The 1990s were the decade of great innovations: Thanks to Doom, Duke Nukem 3D and Quake, first-person shooters shot up like weeds. Command & Conquer and Warcraft fueled the real-time strategy. The prevailing game developers were in a spirit of optimism and also had the courage to break new ground. Bullfrog’s jailer, Dungeon Keeper, also appeared during this period. To this day, many fans remember the unusual strategy simulation penned by the British studio Bullfrog Productions.
The game design, the bitter humor or simply the option to slap your own subordinates with the virtual demon hand are just a few points that have stuck in your memory to this day. But what many do not know: The development of Dungeon Keeper could hardly have been more chaotic. At times, the game was even completed in the private home of creative head Peter Molyneux. For the 25th anniversary of the classic, we look back at the curious history of the origins of an equally curious game. Off to the dungeon!

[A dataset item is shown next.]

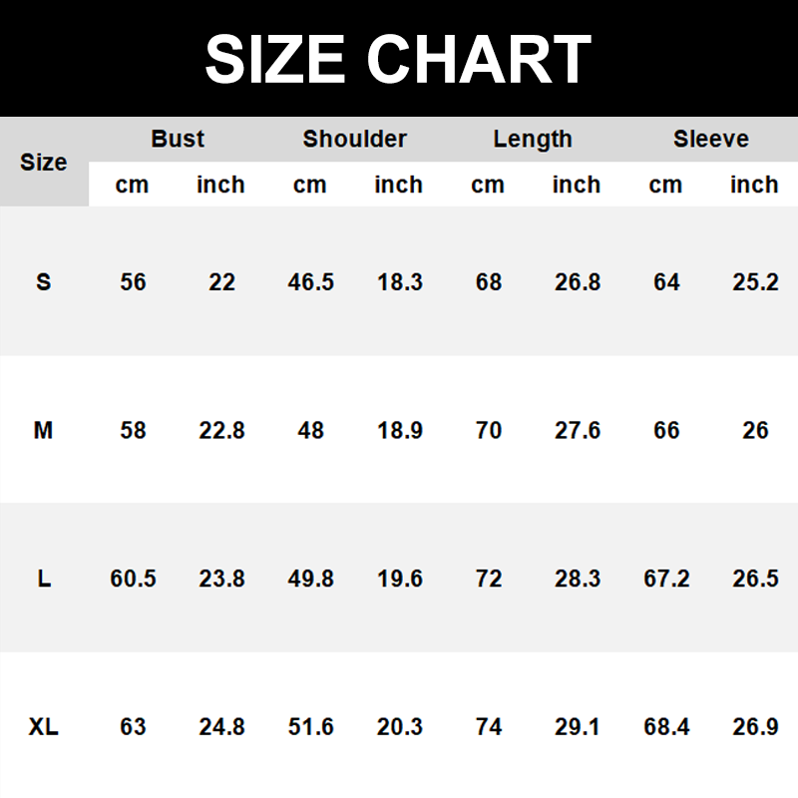Select the S size row label
Screen dimensions: 798x798
(x=43, y=282)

Bullfrog Productions and Electronic Arts
Source: Moby Games
Bullfrog Productions was one of the rock stars of the game developer scene in the early 90s. Founded in 1987 by Peter Molyneux and Les Edgar, the small team quickly built a solid reputation for innovative products. Already the third game of the British conquered the mass market: Populous.

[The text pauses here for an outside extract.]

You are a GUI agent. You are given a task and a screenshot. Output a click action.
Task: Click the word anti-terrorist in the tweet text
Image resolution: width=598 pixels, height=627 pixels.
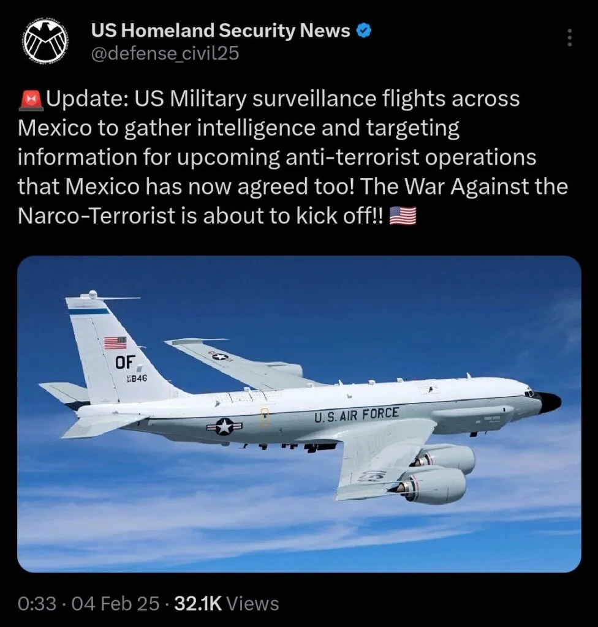pyautogui.click(x=352, y=157)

The strategy game released in 1989 established the genre of “god simulations” and has sold over four million copies to date. It was then distributed by Electronic Arts, who recognized the potential behind Bullfrog and their ideas early on. Under pressure from EA, Populous was followed by the strategy game Powermonger (1990) and finally Populous 2: Trials of the Olympian Gods (1991).
Bullfrog grew rapidly in the early 1990’s and moved into larger offices at Surrey Research Park in Guildford. Peter Molyneux himself became a video game celebrity, the creative mind that symbolized the credo behind Bullfrog Productions.
Source: Moby Games
After all, it was he who had the first idea for Dungeon Keeper. Funnily enough, the experience gained from the development of the amusement park simulation Theme Park (1994) served as a basis. However, Molyneux reversed the approach to the setting: the cheerful amusement park became a gloomy vaulted cellar in which the player, as a jailer, cultivated creatures, built structures and defended himself against invading heroes.
“It was Peter’s idea first and foremost. It came from a group (as a team) that played a lot of warlike board games that developed amazing dynamics,” Dungeon Keeper programmer and Bullfrog collaborator Jonty Barnes told Retro Gamer magazine .
The thought behind it was: “What if I, or the player, lived as an evil person in a dungeon? And all these do-gooders and knights came to destroy what is important to you. What if they believed that they doing the right thing when they really shouldn’t be in your kingdom in the underworld?” Barnes elaborated on this point.